Opinion

Why the 'how' matters just as much as the 'how much' in the Budget

Budget Implementation

Ettienne Mostert|Published

There is growing recognition that the impact of budget decisions depends not only on what is allocated, but how effectively those resources are accessed and used.

Image: Freepik

AS South Africa prepares for the 2026 National Budget Speech, public attention will focus on fiscal allocations, tax adjustments, and economic projections. These considerations are central to national planning.

At the same time, there is growing recognition that the impact of budget decisions depends not only on what is allocated, but how effectively those resources are accessed and used.

Research from the Organisation for Economic Co-operation and Development’s (OECD’s) latest Government at a Glance report highlights a common challenge in public policy: the divide between policy intent and actual outcomes.

This gap is often less about funding levels and more about whether systems are designed in ways that reflect how people live, work, and engage with public services. Even well-funded initiatives can see lower-than-expected uptake when access depends on documentation, digital skills, or repeated in-person visits that are not evenly distributed across society.

While traditional economic modelling is indispensable for ensuring national stability, approaches such as design thinking offer useful, complementary frameworks for implementation.

By prioritising a user-centred lens, design thinking compels policymakers to step out of the logic of the system and into the shoes of the citizen. This shift reveals that fiscal efficiency is shaped not only by spending but by how much friction people encounter when trying to benefit from that spending.

Budget 2026 logo. As South Africa gears up for its vital budget, what can consumers expect? Experts weigh in on potential tax implications, infrastructure investments, and the need for a closer look at retirement savings, all designed to help South African families navigate their financial futures.

Image: File.

The country has seen what happens when government services are designed with users in mind. The SA Revenue Service’s (Sars’s) Siyakha transformation programme in the 2000s focused on understanding taxpayer needs and co-creating a more accessible service culture.

The resulting simplification of the filing process contributed to record revenue collection of R2.068 trillion in 2022/23 — strengthening the state’s capacity to fund social grants, education, and healthcare.

At a local level, waste management in Doornbach in the Western Cape improved when community leaders partnered with the City of Cape Town to co-design refuse bins suited to local conditions.

The process also surfaced broader barriers to service access, including the absence of birth certificates for many residents, underscoring how foundational issues can influence implementation.

These examples point to the value of prototyping — testing policy mechanisms against realities before full rollout. Crucially, prototyping is not a one-off test but an iterative process of piloting, learning, and refining until the solution effectively solves the problem at hand.

Piloting on a smaller scale allows government agencies to identify barriers such as digital literacy gaps, transport costs to reach offices, or misunderstood compliance requirements, ensuring that final rollouts are robust and accessible.

Collaboration strengthens this work.

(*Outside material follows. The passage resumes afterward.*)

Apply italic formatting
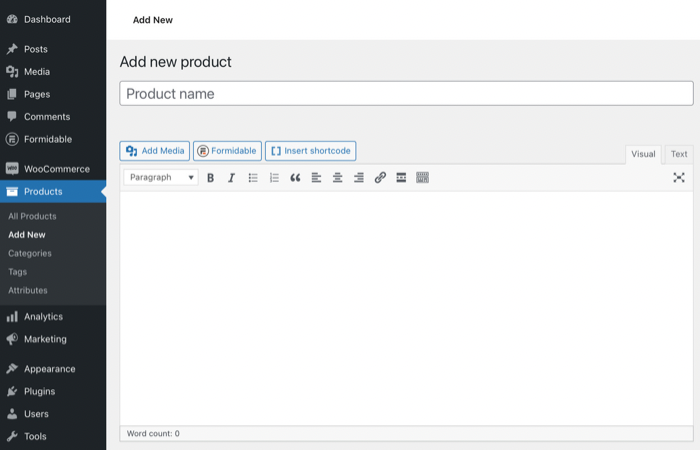Image resolution: width=700 pixels, height=450 pixels. coord(231,178)
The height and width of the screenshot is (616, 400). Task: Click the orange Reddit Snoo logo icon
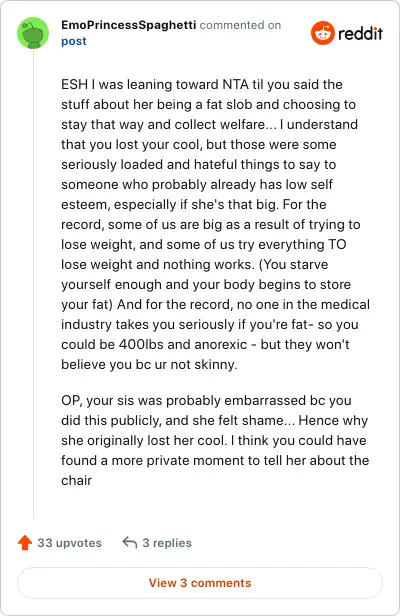pos(323,33)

Just as financial inclusion benefits from partnerships between banks, regulators, NGOs, and communities, effective fiscal policy implementation depends on coordination between the National Treasury, implementing departments, civil society, and citizens themselves. Clear communication in multiple languages about accessing benefits becomes core to service delivery, not an afterthought.

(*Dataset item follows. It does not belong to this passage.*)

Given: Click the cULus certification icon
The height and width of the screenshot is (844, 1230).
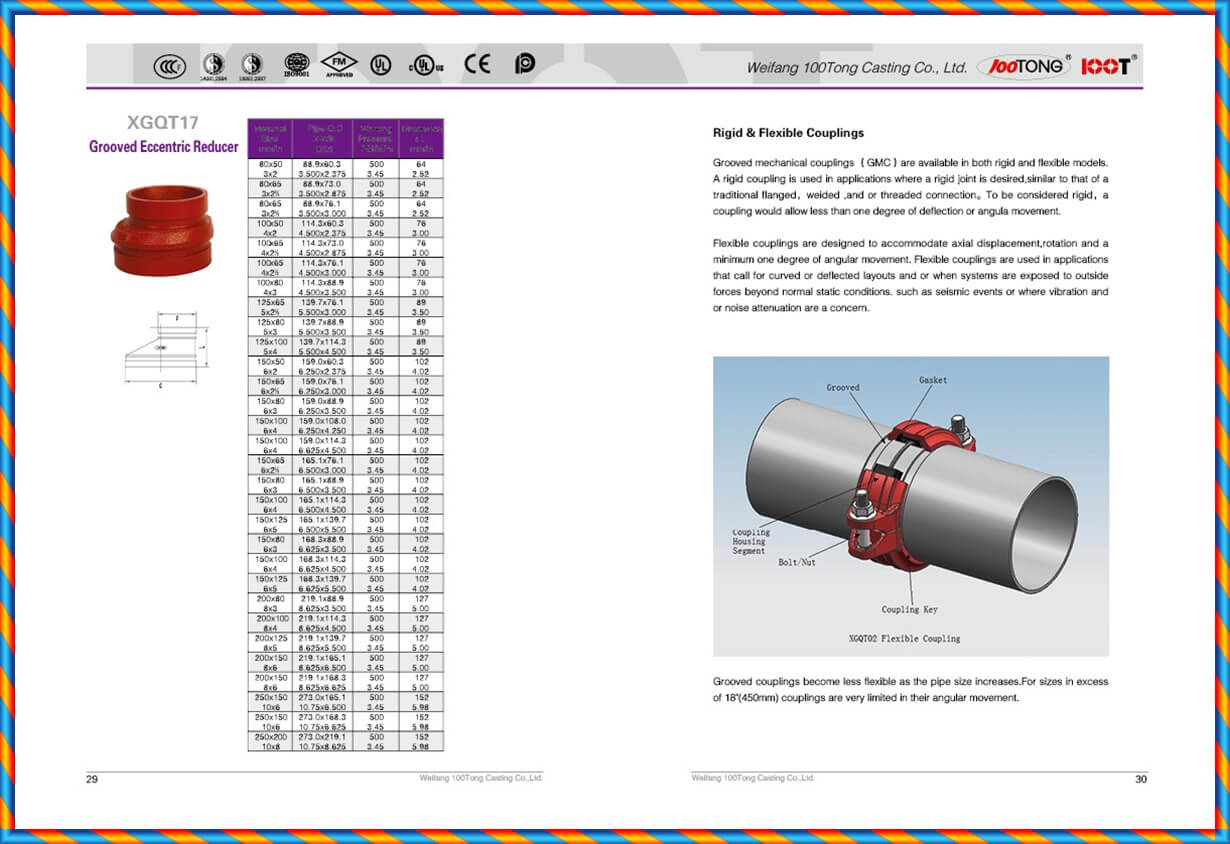Looking at the screenshot, I should [425, 64].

South Africa faces persistent unemployment, widening inequality, and constrained fiscal space. In this context, maximising the impact of available resources is particularly important. The 2026 Budget Speech offers an opportunity to signal openness to complementary approaches that support learning and improvement.

Specifically, three practical shifts could strengthen implementation in 2026: introducing pilot phases for major new programmes; conducting user-experience audits alongside financial audits to identify friction points; and including explicit budget lines for access and communication design.

User-centred approaches like design thinking are not panaceas for complex governance challenges, but they represent useful tools that can support reflection and improvement. Integrated alongside robust economic planning, they can help ensure that budgets are not only fiscally sound but operationally accessible.

Ultimately, the true measure of this budget is not found in a spreadsheet, but in the real world: Can a small business owner in Khayelitsha claim a tax rebate without a registered address? Can a single mother in Tzaneen access child support without taking unpaid leave? Can an entrepreneur in Soweto apply for funding without a laptop?

When fiscal policy solves for these realities, allocation becomes impact.

* Ettienne Mostert is the business development and partnerships manager at Hasso Plattner d-school Afrika, University of Cape Town.

** The views expressed here do notreflect those of the Sunday Independent, IOL, or Independent Media.